I climbed on and pulled the clutch in, it gave a clunk as I put it in gear,  I fed it some gas and slowly let the clutch out. I felt a strange transformation take place.
 What was intended to be casual putt around the yard reminiscing about the old days turned into anything but. No sooner had I let the clutch out when I felt the throttle roll on hard and my hair suddenly grew from under my helmet, flying freely in the wind. I felt my foot going through the gears and the bike tore across the lawn with a big rooster tail of grass clods that is going to take me a week to repair, blipping the throttle and throwing it over to slide in and square up on the poor driveway. There was an ensuing shower of gravel and debris and tore a trench the length of it. I flew by the gate like it was standing still, then skidded to a stop before I flew out onto the main road, with my luck I would pile into side of the tribal policeman's pickup or something. I burned a donut around and had a more sedate ride back in the yard, turning the fuel off and shutting it off.
 My heart was racing with an exhilaration I've not felt for some time, and its a good thing I took my pills that morning. I was short of breath and my cheeks hurt from smirking. That was it, all I needed was to just ride it once, then put it away. I have no interest in riding it anywhere, It was built to go fast. Anyways, it scares the deer. Maybe I don't really want to be 20 all over again, I don't think I have enough energy, but I would sure go for 40.
   Awhile back, I thought I might sell it to someone for vintage racing, or to a collector, along with old photos and trophy's won on the bike for provenance. But hell, I think I'll just  put it away again. Just in case when I turn 80, I might want to wheel it out, blow cat food from the exhaust once more and feel like 20 again, if even only across the lawn at the old folks home.


  1. Too cool for school Robin! I'm gonna have to show my brother this post. He is well over 50 and still races. He does the straight track in sand now.

  2. Seems to me the clutch is on the wrong side of the bike to me, lol. My first bike was a 1976 DT-250. My friend restored that bike with my help. You have an adventurous past. I enjoy your blog, that piece of tape from an outhouse...I had no idea... you are quite the writer.

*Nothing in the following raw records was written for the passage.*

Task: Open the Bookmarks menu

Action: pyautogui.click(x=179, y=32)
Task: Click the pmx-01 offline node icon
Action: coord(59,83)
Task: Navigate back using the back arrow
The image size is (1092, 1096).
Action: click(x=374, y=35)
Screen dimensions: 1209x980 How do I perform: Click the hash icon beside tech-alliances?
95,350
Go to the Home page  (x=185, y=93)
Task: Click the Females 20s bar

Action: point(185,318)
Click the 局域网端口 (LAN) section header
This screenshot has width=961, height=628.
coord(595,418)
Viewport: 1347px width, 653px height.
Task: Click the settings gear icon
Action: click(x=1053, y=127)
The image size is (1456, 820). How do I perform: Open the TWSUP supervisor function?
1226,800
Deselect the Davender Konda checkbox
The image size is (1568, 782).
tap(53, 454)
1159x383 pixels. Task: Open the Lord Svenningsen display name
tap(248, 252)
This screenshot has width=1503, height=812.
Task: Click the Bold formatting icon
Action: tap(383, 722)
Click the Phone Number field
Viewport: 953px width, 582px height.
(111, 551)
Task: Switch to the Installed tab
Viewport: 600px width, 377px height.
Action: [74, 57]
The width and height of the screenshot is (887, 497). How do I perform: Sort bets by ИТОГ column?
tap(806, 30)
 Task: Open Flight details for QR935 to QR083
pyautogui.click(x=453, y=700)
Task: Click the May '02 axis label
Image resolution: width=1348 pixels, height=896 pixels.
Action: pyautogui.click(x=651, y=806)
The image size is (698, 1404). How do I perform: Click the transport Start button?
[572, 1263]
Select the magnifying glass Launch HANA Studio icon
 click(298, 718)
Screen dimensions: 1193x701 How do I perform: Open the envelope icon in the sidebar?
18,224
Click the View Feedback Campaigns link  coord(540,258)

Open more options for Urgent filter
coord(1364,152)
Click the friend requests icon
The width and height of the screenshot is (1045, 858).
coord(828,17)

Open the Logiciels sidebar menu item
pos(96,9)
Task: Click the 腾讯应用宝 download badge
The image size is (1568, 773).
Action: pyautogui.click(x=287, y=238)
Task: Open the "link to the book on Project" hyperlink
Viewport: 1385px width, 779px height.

  3. Thanks for the comments you guys, both Hotspringlodge readers making comments at once, imagine that!
    Trish...actually, 'Too cool for school' wasn't exactly the term I recall them using to explain my apparent lack of interest in the educational system.
    Brian...most manufacturers in Europe back then had the left side primary drive, with the clutch and the kickstart on the left. I grew up riding the Bultaco's and Husqvarnas so getting off the bike to boot it with your right foot was normal to me. I used to put up a strip of masking tape in the hot spring campsite outhouses to advertise my blog here, written in pink sharpie.